Tout cela pour dire que l’adoption d’une motion n’engage pas le gouvernement ou les partis qui l’appuient au moindre suivi législatif. Dans le cas de la motion M-103, elle invite le gouvernement de Justin Trudeau à charger un comité parlementaire d’étudier la question de la discrimination systémique fondée sur la religion.
Cela n’a pas empêché quatre candidats à la succession de Stephen Harper — dont les ex-ministres Chris Alexander et Kellie Leitch — de participer à la soirée de dénonciation de la motion M-103 et de faire leurs les craintes de ses détracteurs.
Selon ces derniers, la motion M-103 — parce qu’elle désigne l’islamophobie — ouvre la porte à l’instauration de la charia au Canada, menace la liberté d’expression de ceux qui s’insurgeraient contre Daech et, en prime, accorde un traitement de faveur à la religion musulmane par rapport aux autres religions.
Cela revient à dire que si le Parlement dénonçait l’antisémitisme — ce qu’il a fait à maintes reprises au fil des années —, il bannirait du même coup le droit de critiquer les politiques de l’État d’Israël.
Étrangement, le Parti conservateur — y compris les candidats au leadership qui sont montés aux barricades contre la motion M-103 — ne s’était pas opposé en octobre à l’adoption à l’unanimité par les Communes d’une motion néo- démocrate qui dénonçait, elle aussi, l’islamophobie. Cette motion n’avait fait aucune vague médiatique ou autre.

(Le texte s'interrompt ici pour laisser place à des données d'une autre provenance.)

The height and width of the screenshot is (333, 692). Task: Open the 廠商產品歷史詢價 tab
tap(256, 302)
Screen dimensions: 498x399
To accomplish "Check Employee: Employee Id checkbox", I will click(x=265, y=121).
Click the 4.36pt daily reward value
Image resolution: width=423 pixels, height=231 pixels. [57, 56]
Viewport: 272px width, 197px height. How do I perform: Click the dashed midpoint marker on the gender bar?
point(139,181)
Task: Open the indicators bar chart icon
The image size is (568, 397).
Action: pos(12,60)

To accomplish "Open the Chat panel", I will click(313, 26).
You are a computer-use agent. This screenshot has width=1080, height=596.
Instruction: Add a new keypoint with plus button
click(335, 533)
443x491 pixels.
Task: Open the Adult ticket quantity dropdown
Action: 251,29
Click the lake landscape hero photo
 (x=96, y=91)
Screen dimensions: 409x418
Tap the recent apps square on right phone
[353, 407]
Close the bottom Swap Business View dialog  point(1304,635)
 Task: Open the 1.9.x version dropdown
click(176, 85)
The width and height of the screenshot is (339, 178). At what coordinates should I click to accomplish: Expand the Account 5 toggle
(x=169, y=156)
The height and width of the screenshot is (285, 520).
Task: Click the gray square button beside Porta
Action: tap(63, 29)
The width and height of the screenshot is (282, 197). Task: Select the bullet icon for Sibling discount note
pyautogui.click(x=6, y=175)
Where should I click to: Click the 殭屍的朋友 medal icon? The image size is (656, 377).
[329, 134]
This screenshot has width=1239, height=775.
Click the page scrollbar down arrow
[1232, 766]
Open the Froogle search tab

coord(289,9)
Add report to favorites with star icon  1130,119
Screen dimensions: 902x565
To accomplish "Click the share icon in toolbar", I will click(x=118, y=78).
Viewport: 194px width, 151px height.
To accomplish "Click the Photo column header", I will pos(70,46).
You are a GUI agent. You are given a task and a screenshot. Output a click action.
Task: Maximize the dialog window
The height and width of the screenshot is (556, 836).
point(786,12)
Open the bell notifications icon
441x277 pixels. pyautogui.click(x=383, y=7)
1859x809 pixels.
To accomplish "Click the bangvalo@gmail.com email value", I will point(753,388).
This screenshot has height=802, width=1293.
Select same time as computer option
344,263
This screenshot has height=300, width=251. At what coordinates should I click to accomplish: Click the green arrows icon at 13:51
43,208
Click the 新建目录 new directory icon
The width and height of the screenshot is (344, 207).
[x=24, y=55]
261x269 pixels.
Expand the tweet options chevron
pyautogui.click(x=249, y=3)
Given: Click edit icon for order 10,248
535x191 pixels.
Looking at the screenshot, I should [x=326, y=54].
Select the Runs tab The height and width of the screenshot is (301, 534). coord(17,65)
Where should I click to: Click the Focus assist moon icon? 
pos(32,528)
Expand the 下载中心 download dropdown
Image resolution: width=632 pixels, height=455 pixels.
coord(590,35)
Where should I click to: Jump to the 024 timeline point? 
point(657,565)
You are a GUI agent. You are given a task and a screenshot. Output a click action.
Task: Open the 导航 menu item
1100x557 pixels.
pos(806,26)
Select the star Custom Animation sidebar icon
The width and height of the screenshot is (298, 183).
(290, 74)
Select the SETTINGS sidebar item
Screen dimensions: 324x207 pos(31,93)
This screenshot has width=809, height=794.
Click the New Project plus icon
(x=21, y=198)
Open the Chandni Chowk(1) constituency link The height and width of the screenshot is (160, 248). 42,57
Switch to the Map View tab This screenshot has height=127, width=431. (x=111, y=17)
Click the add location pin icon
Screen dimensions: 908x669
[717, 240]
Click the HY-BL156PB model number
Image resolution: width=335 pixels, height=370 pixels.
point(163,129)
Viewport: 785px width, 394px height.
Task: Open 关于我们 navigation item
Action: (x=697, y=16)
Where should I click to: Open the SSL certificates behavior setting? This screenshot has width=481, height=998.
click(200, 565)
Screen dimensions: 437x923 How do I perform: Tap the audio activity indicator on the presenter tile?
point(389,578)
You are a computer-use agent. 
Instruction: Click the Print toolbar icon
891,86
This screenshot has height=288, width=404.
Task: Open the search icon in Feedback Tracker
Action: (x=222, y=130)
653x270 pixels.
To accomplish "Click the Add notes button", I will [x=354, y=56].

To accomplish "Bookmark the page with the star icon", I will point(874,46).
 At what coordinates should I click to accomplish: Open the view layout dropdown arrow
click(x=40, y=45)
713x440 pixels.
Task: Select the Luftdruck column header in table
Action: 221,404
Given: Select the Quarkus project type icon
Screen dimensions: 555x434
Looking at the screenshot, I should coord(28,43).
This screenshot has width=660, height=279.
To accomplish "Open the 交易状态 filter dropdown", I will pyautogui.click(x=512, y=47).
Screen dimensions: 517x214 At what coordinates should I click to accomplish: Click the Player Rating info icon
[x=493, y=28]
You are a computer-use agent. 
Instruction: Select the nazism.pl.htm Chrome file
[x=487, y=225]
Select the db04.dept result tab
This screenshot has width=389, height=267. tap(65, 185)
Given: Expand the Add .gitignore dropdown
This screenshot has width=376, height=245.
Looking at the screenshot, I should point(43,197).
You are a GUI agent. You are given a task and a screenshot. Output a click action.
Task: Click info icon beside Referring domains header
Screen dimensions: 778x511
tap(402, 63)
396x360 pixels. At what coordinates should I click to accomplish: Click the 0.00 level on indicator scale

Cette fois-ci, l’opposition conservatrice a exigé, en échange de son appui à la motion M-103, que le mot « islamophobie » soit retiré du texte libéral, ce que le gouvernement a refusé.
L’auteure de la motion, la députée libérale ontarienne Iqra Khalid, a reçu 50 000 messages qui, pour la plupart, condamnaient son initiative, souvent en des termes racistes, violents ou haineux. À Toronto, des manifestants se sont massés devant une mosquée pour scander des slogans antimusulmans.
Jusqu’à récemment, l’immigration et le sous-thème de l’accueil des réfugiés n’avaient pas été des sujets polarisants de la politique fédérale. Aucun aspirant au poste de premier ministre n’aurait voulu s’associer à un événement susceptible de fournir prétexte à casser du sucre sur le dos de la communauté musulmane. Il y a bien un avant et un après… l’arrivée à la Maison-Blanche de Donald Trump.